Die Reinstallation von Astyle 2.05.1 brachte keine Veränderung.

----------

## Josef.95

Hm, klingt nach https://sourceforge.net/p/astyle/bugs/406/

----------

## Schattenschlag

Falls du die Version im portage verwendest die hat bei mir auch nicht geklappt.

Ich habe es dann per overlay gemacht.

http://www.gentooforum.de/artikel/22281/kleine-schwierigkeiten-beim-ebuild-erstellen.html#post155390

Eventuell hilft dir das mit Codeblocks weiter !?

(Leider habe ich seit heute ein komisches Problem mit Codeblocks aber dafür mach ich einen eigenen Thread auf)

Edit: Habe gerde gesehen das es die 16.01 auch ins normale Portage geschafft hat also wäre eine normale Install denk ich auch möglich ... und zur 9999 Version die ist ja paar Monate älter als die 16.01 laut github ...

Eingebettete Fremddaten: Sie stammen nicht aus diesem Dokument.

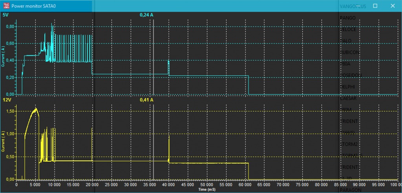
Task: Close the Power monitor SATA0 window
Action: [392, 6]
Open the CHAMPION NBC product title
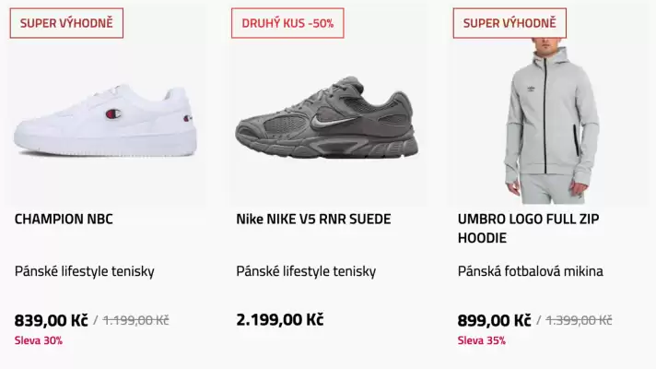Viewport: 656px width, 369px height. [64, 220]
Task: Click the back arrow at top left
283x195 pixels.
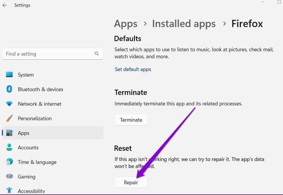Action: [5, 5]
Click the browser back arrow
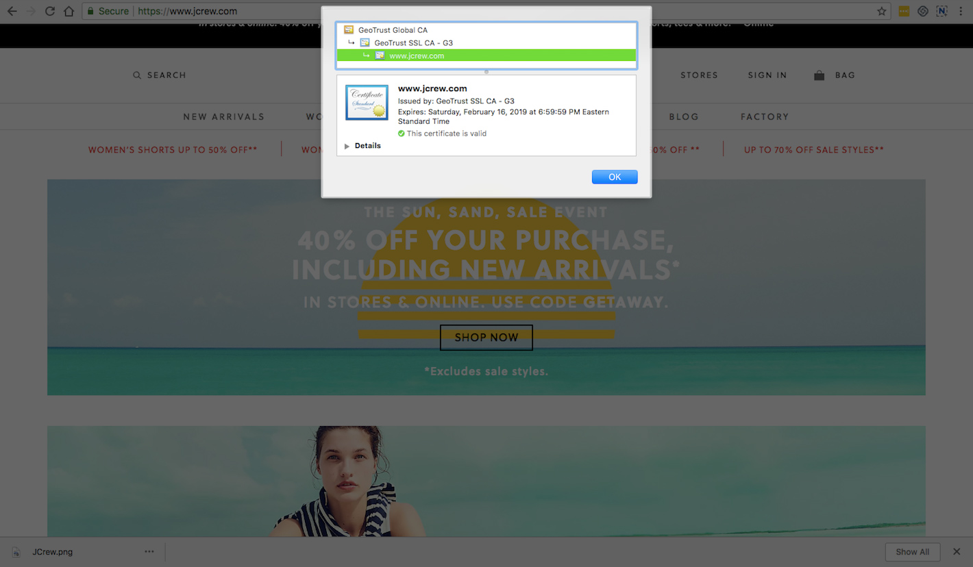 pyautogui.click(x=12, y=11)
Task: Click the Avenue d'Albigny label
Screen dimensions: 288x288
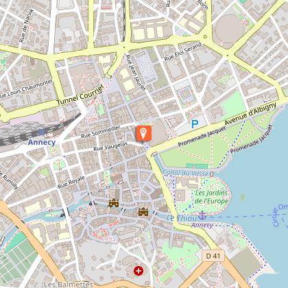Action: 250,114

https://github.com/gentoo-mirror/gentoo/tree/7c3e237a1f1156be489c526992e8c85730d262ef/dev-util/codeblocks

```
    codeblocks-16.01.ebuild    dev-util/codeblocks: Version bump (bug #576730).    5 months ago

   codeblocks-9999.ebuild    dev-util/codeblocks: Revert "Support wxGTK:3.0" (Bug #575716)    9 months ago
```

schatti

----------

## Yamakuzure

Ich habe ein Patch für astyle-2.06 "eingereicht".

Einmal im besagten upstream Issue, und einmal für uns als bug 606162.

 *Schattenschlag wrote:*   

> und zur 9999 Version die ist ja paar Monate älter als die 16.01 laut github ...

 Bei Live-builds ist das ja zum Glück unerheblich.  :Wink: 

----------